DATA LISTING:

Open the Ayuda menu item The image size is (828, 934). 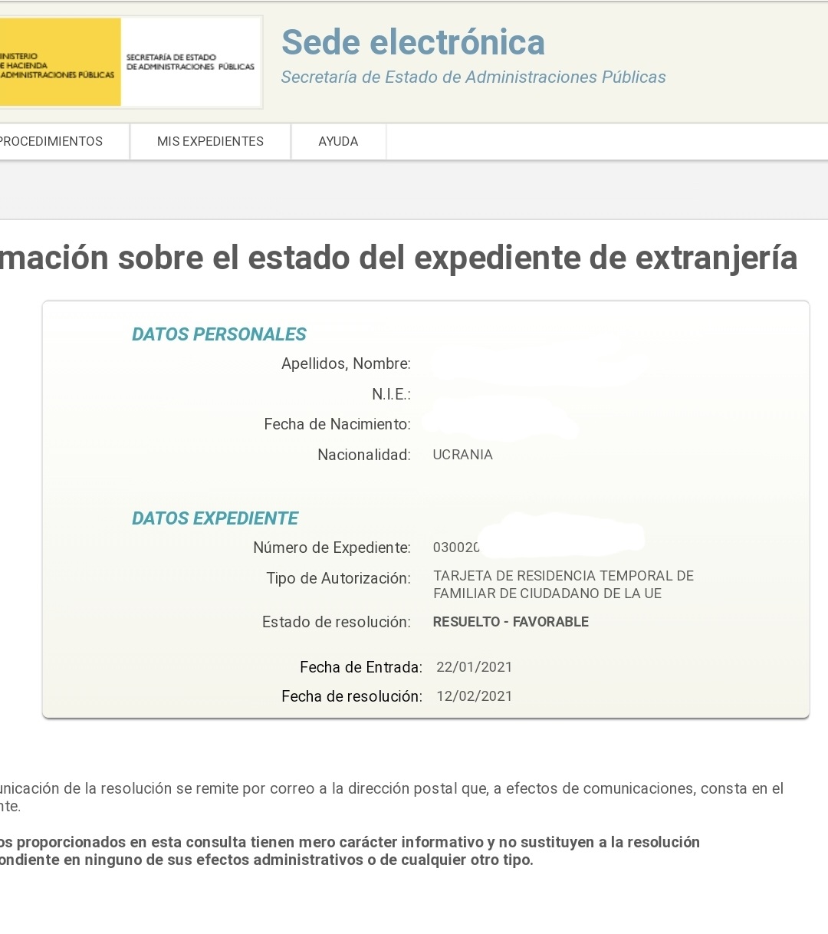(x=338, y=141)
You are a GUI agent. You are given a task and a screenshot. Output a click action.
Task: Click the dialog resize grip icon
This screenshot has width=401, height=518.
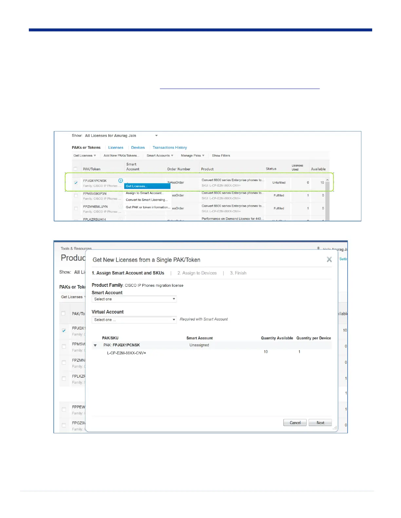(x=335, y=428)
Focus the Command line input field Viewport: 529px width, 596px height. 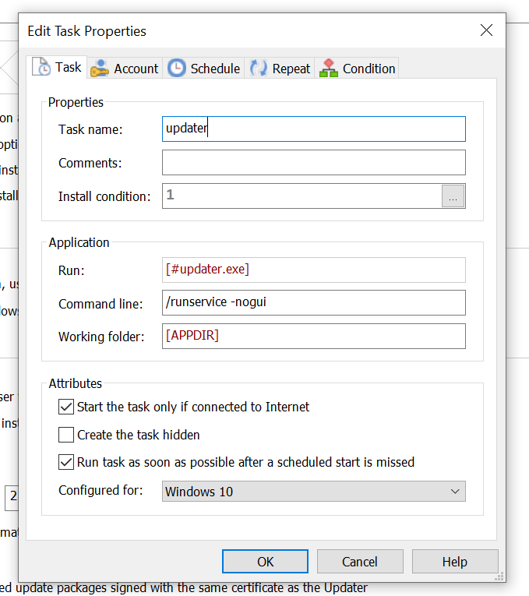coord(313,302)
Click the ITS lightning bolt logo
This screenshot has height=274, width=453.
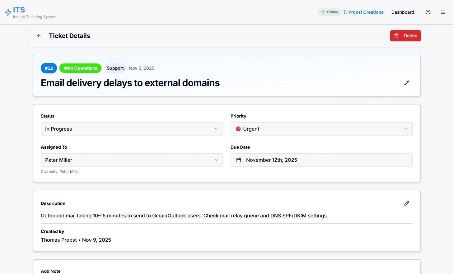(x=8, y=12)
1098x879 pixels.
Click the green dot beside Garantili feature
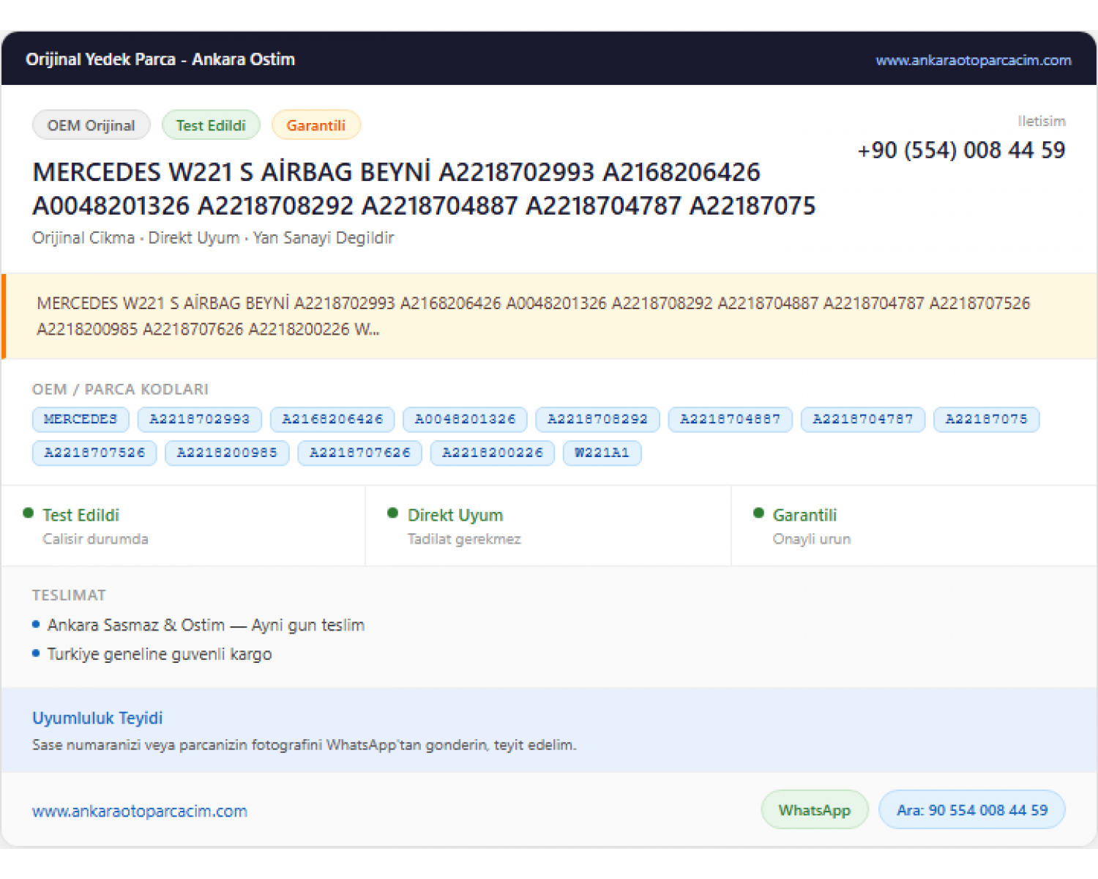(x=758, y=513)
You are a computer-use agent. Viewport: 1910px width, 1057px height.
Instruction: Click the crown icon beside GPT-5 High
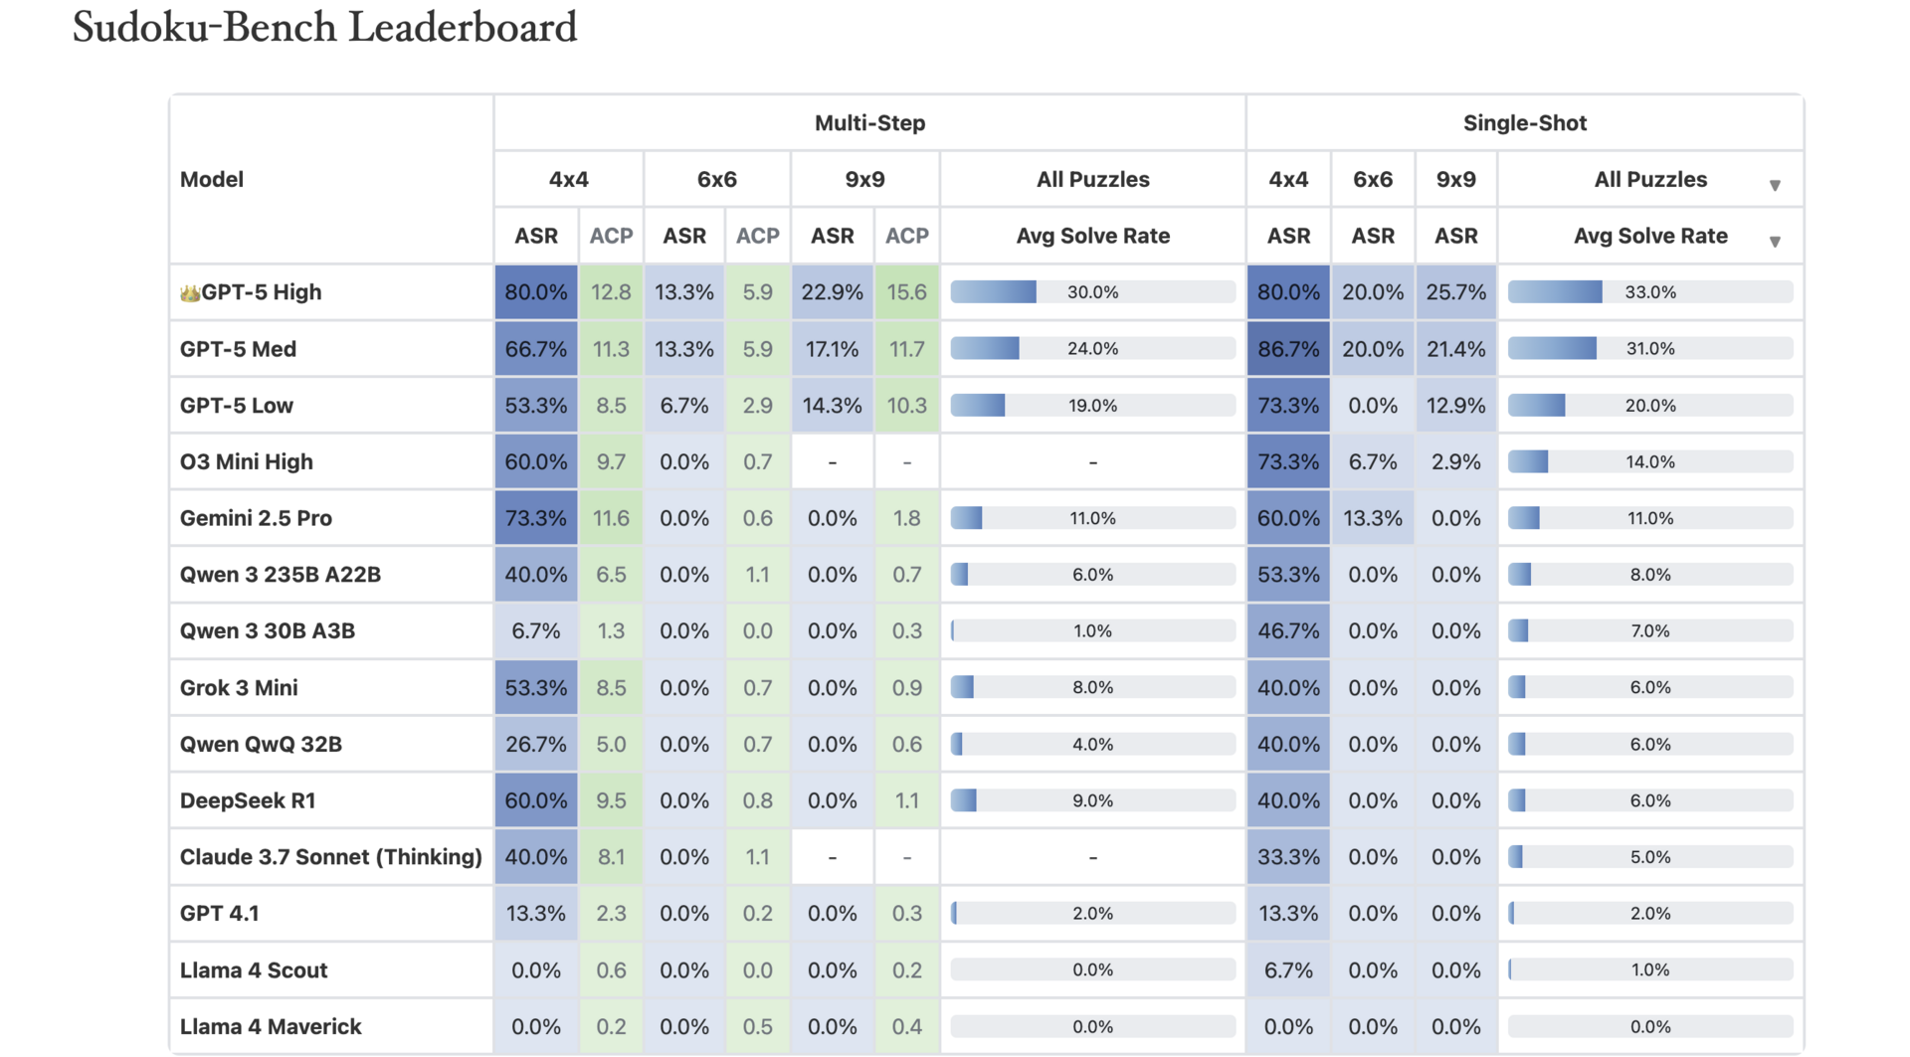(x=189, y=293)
==
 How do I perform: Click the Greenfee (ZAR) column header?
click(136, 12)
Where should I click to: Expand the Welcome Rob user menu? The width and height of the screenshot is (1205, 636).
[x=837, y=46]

WHAT IS NEEDED: Count each line of the entries that holds the word "agent", then state the total and nothing more.

EXERCISE OUTPUT: 2